Bearing the burden.
13 Bear with each other and forgive one another if any of you has a grievance against someone. Forgive as the Lord forgave you. (NIV)
In counseling, I will share with clients what I call the principle of pebbles and boulders. This applies when one spouse does something knowing it is not the best, but without any idea of how deep the impact has been on the other. To them, it was as if they tossed a pebble at their spouse. Their spouse felt the pebble as if it were a boulder crashing down on them. There is an emotional weight that falls on us when others do or say something hurtful. God calls us to bear this weight.
The natural reaction is to return fire for fire. They insult us and we will not be outdone. Words explode out of our mouths with the same poisonous arrows as theirs. It’s as if we took the boulder that has fallen on us and we toss it back on their head. We want them to feel the pain they inflicted. But here the Holy Spirit calls us to let the weight remain on us and resist the temptation.
Our first thought might be that we will be walked on, abused, and mistreated if we don’t defend ourselves. The truth is that we are unable to defend ourselves. Dropping the boulder on their head will not stop them from continuing the cycle. This is how our arguments escalate so quickly. In the end, we are both crushed under the weight.
You cannot stop the cycle, but the Lord can touch their heart and turn it in a different direction. For the Lord to move on our behalf, we must allow Him to work through us. The decision to bear the weight by responding with gentility and forgiveness moves the Spirit to empower this decision. He begins to work on a level we could never reach. He softens their heart.

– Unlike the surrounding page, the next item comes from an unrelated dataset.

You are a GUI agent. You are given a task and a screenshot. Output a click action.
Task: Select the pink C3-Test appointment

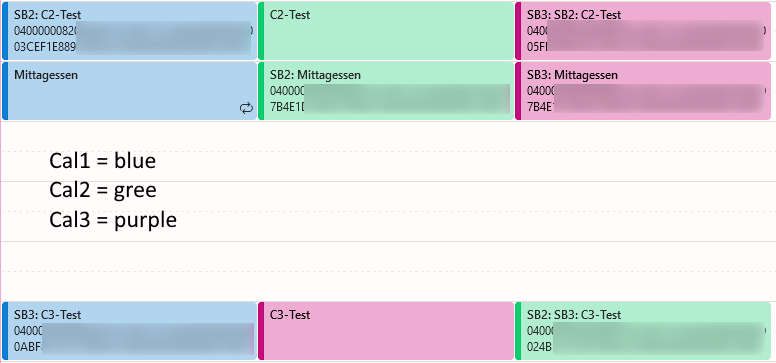click(x=386, y=331)
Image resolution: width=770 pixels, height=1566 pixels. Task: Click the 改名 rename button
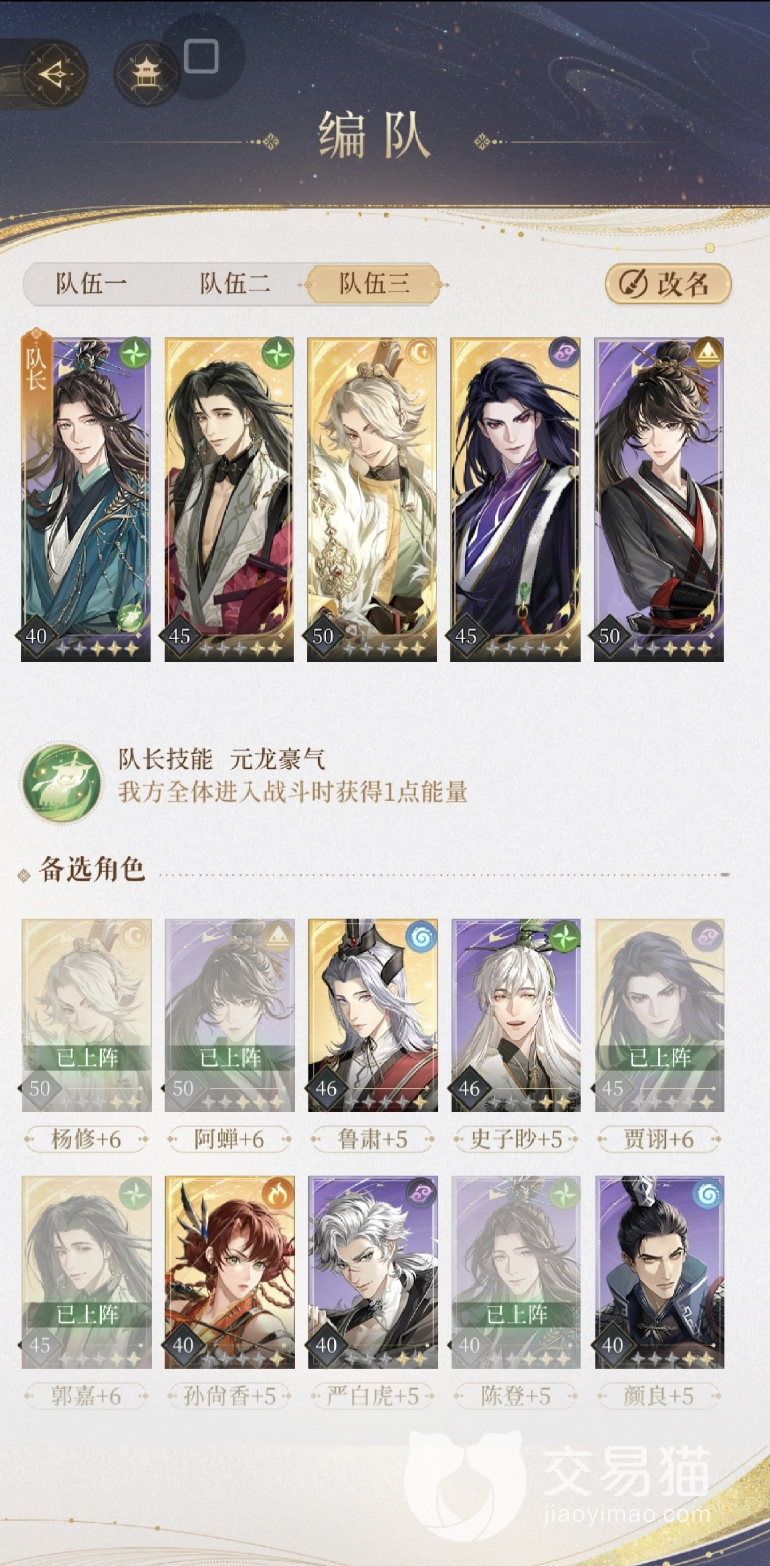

When we refuse to attack, it becomes more difficult for them to focus on something we are doing wrong. Eventually, this will cause their eyes to moving back to themselves. When we return boulders, it is easier for them to ignore their behavior and focus on ours, but bearing the burden is above reproach. They have nothing to point out. Their bad behavior eventually comes before their eyes.
The power to hold the boulder comes from remembering God has held our boulders. When we have hurt Him, He remained gentle and kind. Now, the One who has forgiven so much is asking us to bear the burden.
Prayer: Lord, help me bear the burden when others have crushed us with their boulders. Amen.